Data provides neutral and direct representations of the world, but is also involved in politics, culture, money and power. Citizen science journalism is an emerging concept that brings together citizen science and data journalism. Within the framework of DATA4CitSciNews, the event organized by the NEWSERA and ENJOI projects, Science for Change inaugurated an exhibition to highlight the importance of citizen science journalism.
Cooperating in the definition of the information needs of citizens and designing the collection of adequate sets of data in a participatory and transparent manner can contribute to their use to promote change for the benefit of local communities and advocate for democracy.
The #DATA4CitSciNews exhibition, curated by Joana Magalhães from Science for Change, was inaugurated at “The Green Parrot” gallery on November 28, 2022. The exhibition featured interactive installations, co-creation processes and research methods that open a debate on how citizens and professionals in the journalistic world can come together to face current needs, especially in times of misinformation and fake news, and explore the potential of visual narratives, data journalism and the principles of quality scientific journalism.
1. The citizen science journalism cloud
In this first interactive space, visitors are invited to co-create a definition of citizen science journalism. Through a code, visitors have to contribute by responding to what are the most important values that this new concept must respect.
2. Citizen science journalism under construction
What data, from whom and by what means? Who has the ability to benefit from it? How can journalists report reality in a much deeper and more meaningful way to benefit citizens and communities? In this second interactive module, visitors can enter their opinions through tablets connected to printers, thus generating new information.
3. Beyond the PSI’s
The priority of communication and scientific journalism is to respond to the needs of society and allow the public to fully exercise their rights as citizens Principles, Standards and Indicators (PSI) must be at the center of a solid ethical and deontological approach to scientific communication and journalism.
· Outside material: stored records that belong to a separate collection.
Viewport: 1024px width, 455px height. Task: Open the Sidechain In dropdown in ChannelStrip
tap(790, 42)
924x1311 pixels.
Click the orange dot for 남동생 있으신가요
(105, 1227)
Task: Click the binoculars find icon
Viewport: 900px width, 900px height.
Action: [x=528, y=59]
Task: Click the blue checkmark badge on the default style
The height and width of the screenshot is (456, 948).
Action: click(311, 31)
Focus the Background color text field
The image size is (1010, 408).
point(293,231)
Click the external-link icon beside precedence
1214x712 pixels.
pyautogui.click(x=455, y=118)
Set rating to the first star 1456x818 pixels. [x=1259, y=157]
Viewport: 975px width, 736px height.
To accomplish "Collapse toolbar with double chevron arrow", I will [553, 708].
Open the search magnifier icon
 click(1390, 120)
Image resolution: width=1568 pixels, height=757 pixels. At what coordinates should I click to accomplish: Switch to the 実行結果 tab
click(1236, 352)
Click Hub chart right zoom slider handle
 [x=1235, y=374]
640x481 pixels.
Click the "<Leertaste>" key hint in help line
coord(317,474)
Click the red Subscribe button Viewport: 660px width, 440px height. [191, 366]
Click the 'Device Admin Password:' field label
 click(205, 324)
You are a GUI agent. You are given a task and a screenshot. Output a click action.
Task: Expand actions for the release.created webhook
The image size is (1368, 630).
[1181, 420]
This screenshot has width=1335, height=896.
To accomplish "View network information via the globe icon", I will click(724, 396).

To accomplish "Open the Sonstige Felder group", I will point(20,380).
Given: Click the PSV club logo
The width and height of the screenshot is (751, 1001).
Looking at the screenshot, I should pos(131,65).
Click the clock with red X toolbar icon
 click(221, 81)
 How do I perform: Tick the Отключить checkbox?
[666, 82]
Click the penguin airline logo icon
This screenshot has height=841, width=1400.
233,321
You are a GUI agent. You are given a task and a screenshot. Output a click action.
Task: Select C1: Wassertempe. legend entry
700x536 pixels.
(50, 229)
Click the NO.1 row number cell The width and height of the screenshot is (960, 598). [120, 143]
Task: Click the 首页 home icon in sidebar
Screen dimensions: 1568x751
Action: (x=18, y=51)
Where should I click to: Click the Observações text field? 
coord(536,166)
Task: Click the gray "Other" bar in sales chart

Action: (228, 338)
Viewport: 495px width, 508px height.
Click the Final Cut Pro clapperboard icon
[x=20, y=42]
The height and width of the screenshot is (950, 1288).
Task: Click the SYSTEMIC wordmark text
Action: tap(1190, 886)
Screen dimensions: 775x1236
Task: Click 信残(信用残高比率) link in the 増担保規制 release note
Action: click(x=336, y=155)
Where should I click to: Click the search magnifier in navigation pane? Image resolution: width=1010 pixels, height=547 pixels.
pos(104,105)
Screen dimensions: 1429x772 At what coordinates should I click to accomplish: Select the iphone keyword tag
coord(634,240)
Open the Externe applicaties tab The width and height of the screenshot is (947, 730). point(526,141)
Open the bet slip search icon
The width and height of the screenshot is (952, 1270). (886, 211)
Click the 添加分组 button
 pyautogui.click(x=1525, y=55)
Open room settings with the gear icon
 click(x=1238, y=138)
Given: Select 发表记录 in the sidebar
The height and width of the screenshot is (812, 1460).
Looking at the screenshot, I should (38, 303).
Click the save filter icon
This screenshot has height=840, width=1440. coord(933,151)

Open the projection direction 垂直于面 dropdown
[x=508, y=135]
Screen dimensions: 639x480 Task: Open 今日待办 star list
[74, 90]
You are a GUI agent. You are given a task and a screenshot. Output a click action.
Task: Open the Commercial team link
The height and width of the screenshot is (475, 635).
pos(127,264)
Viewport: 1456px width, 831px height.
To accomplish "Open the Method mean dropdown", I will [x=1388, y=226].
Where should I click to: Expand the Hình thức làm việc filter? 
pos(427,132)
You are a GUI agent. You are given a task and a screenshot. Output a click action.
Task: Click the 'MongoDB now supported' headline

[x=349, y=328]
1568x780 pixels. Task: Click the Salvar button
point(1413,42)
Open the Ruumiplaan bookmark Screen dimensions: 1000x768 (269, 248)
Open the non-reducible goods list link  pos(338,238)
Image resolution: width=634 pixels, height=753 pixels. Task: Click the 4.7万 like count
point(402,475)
The principles are fundamental truths to guide scientific communication and journalism; a set of standards should respond to each principle as general recommendations; and finally, the indicators are a practical way to measure and monitor the path towards the successful use of the principles and standards. Throughout 8 panels, the different PSIs are explored, also inviting visitors to reflect on possible PSIs from the perspective of the new concept of citizen scientific journalism.
4. If toxic air is a monument to slavery, how do we take it down?
Projection of a 30-minute film authored by the London studio “Forensic Architecture” in collaboration with RISE St. James, which tells about research on toxicity in post-plantation landscapes and environmental racism. Around the world, monuments to slave masters declare defiant allegiance to white supremacy. State authorities are finally bowing to longstanding activist demands to ‘take ‘em down’. Yet as the monuments recede from vision, the structural legacy of settler colonialism and slavery remains intact. In the US state of Louisiana, along 137 kilometres of the Mississippi River between Baton Rouge and New Orleans, lies a region once called ‘Plantation Country’, now known as the ‘Petrochemical Corridor’. Over 200 (and counting) industrial plants occupy the fallow footprints of formerly slave-powered sugarcane plantations.
Today, in the shadow of those plants, neighboring communities – mostly historic ‘freetowns’ inhabited by the descendants of people enslaved on those same grounds – breathe some of the most toxic air in the US. As industry poisons their air, it crushes the remains of their ancestors. Across the ruined mosaic of plantations, hundreds of Black cemeteries face desecration by frenzied development.
“This exhibition represents a sample of interactive installations produced by the Science for Change creative team, and audio-visual material from other reference studios, in which we have also incorporated results from the citizen science projects participating in NEWSERA, such as images of light pollution from Cities At Night, at the journalism cloud facility”, says exhibition curator and NEWSERA Project Manager Joana Magalhaes. “In the coming months we will continue working together with the creative producer of the exhibition, Isidora Fernández, on new modules that will include a strong data visualization component derived from the NEWSERA pilots.”
DATA4CitSciNews is an exhibition produced by Science for Change, for the European projects NEWSERA and ENJOI within the framework of the DATA4CitSciNews event: Data Journalism, Disinformation and Citizen Science.
All photos by the NEWSERA consortium; images can be reused under the CC BY-SA-ND 4.0 license.